Memantine (MEM) is currently in clinical use in Europe for the treatment of various neurological disorders. It is a low-affinity channel blocker of N-methyl-D-aspartate (NMDA) receptors whose voltage-dependent, rapid binding kinetics are believed to limit its phencyclidine (PCP)-like side effects. MEM, and its analog amantadine (AMA), which has also been demonstrated to have some NMDA antagonist activity, were evaluated for PCP-like behavioral effects. The discriminative stimulus properties of MEM and AMA were tested in monkeys and rats trained to discriminate PCP from saline using a standard two-lever drug discrimination paradigm under a fixed ratio (FR) schedule of food reinforcement.

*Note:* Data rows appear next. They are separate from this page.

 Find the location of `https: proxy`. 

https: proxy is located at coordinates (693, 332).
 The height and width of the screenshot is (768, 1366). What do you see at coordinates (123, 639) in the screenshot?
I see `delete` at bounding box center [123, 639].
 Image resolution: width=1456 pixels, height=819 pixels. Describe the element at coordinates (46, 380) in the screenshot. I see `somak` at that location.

In rats, MEM resulted in a dose-dependent substitution for PCP; however, full substitution occurred only at response rate suppressing doses. AMA failed to substitute for PCP at any dose tested. For MEM, all four monkeys showed complete substitution for PCP at doses which did not greatly decrease rates of responding. Conversely, AMA occasioned little or no responding on the PCP-associated level in any of the subjects. Intravenous self-administration of MEM and AMA was tested under a FR schedule of reinforcement in four monkeys trained to lever press for infusions of PCP. MEM served as a reinforcer in all subjects at one or more doses tested. For two of the subjects, at least one dose of AMA maintained rates of self-administration above those for saline. For both MEM and AMA, maximal response rates were considerably lower than with PCP self-administration and both drugs were much less potent in monkeys than would be predicted from rodent studies. The data show that MEM shares discriminative stimulus effects with PCP under these testing conditions, whereas the chemically similar compound AMA does not. MEM also serves as a positive reinforcer in rhesus monkeys, whereas AMA can serve as a weak reinforcer in only some subjects. Both AMA and MEM are reported to function as NMDA antagonists, yet clear differences exist in their behavioral effects with MEM acting more like a PCP-like antagonist. In addition, despite the rapid channel kinetics of MEM's NMDA receptor blockade, it may have some PCP-like abuse potential in humans at doses above the normal therapeutic levels.